Estamos por isso perante mais uma solução apresentada por este governo que é uma não solução. Mal estudada e revelando pouco conhecimento da situação atual, é mais uma ideia que soa bem na opinião pública mas que na prática não funcionará. É claro que Portugal teria a ganhar com a mudança para a bitola europeia em toda a península. Mas essa mudança é ainda uma utopia, pois terá necessariamente de envolver investimentos massivos na infraestruturação ferroviária, fazendo chegar as ferrovias em bitola europeia a toda a península, nomeadamente à porta das indústrias exportadoras. De outra forma, a questão do transvase continuará presente para além Pirenéus e aparecerá para os movimentos ibéricos.

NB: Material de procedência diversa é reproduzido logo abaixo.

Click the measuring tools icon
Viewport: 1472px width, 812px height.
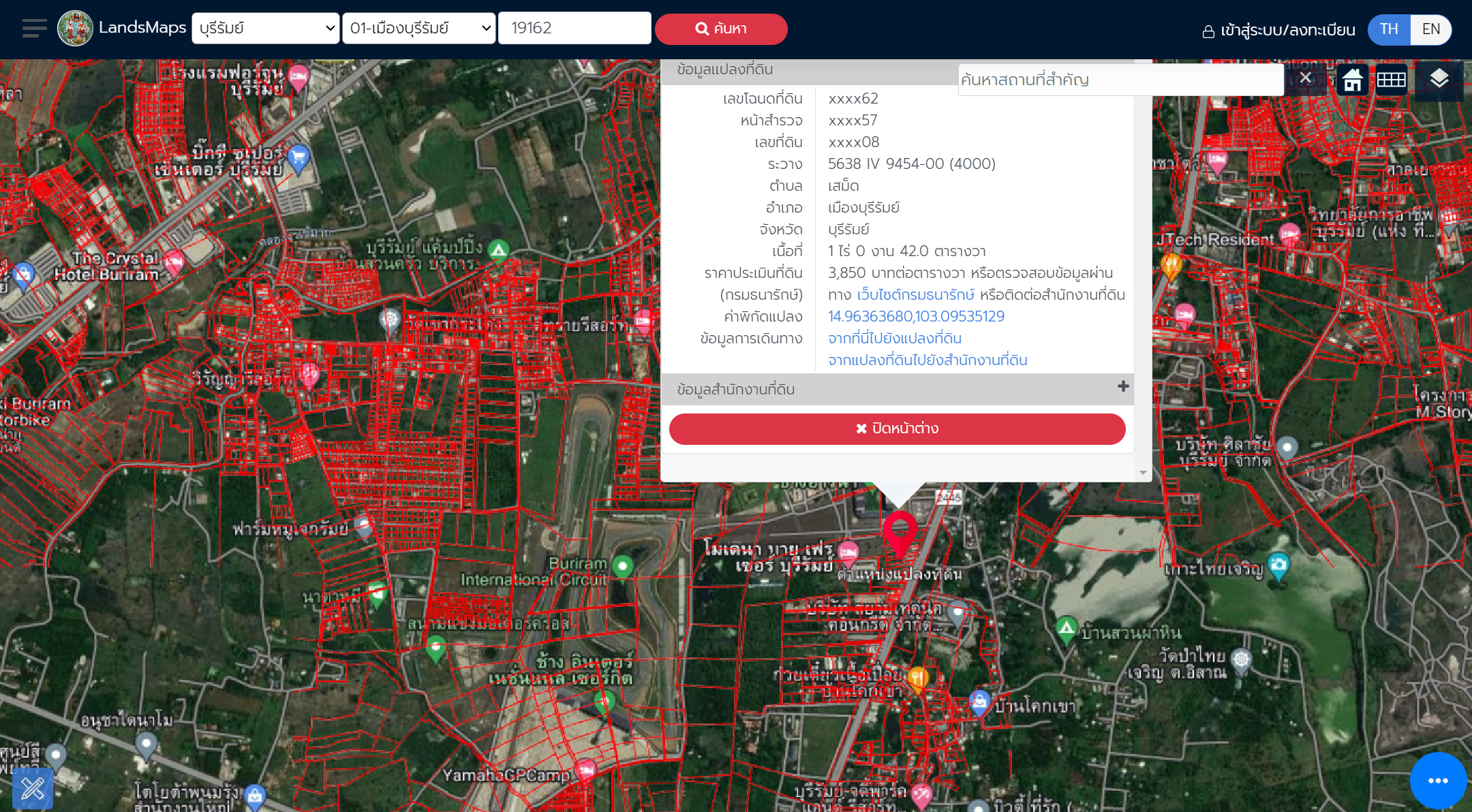32,789
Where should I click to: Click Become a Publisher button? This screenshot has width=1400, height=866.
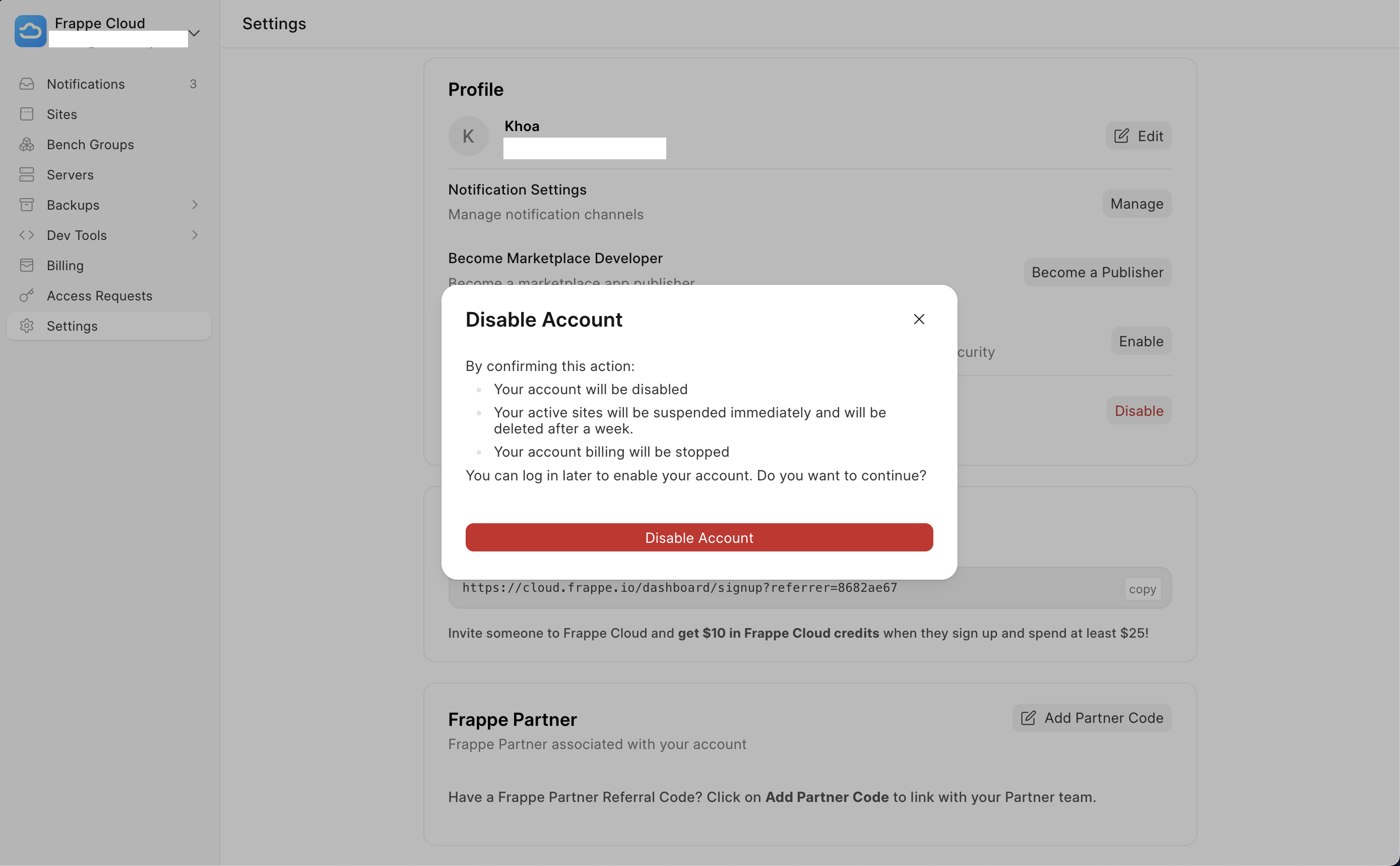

A proposta de construção de um eixo isolado, provavelmente sem ligação do lado espanhol, não é por isso o mudar do paradigma. Não soluções como esta são na verdade, mais uma vez, o adiar da reflexão verdadeiramente estratégica sobre os investimento necessários e possíveis para a nossa rede ferroviária de mercadorias. Depois de décadas de investimento em estradas, depois de um projeto megalómano de AV (chegou a ter 5 linhas!), fica por fazer o melhoramento da nossa rede em bitola ibérica, incluindo a ligação existente entre Sines e a fronteira, fica por resolver o quase total estrangulamento da linha do norte para mercadorias, fica por discutir a convergência de operacionalidade entre Espanha e Portugal, e continua-se à espera do melhoramento do eixo ferroviário de mercadorias entre o norte de Portugal e Espanha, passando em Vilar Formoso ou um pouco a norte, esse sim fundamental para as exportações nacionais.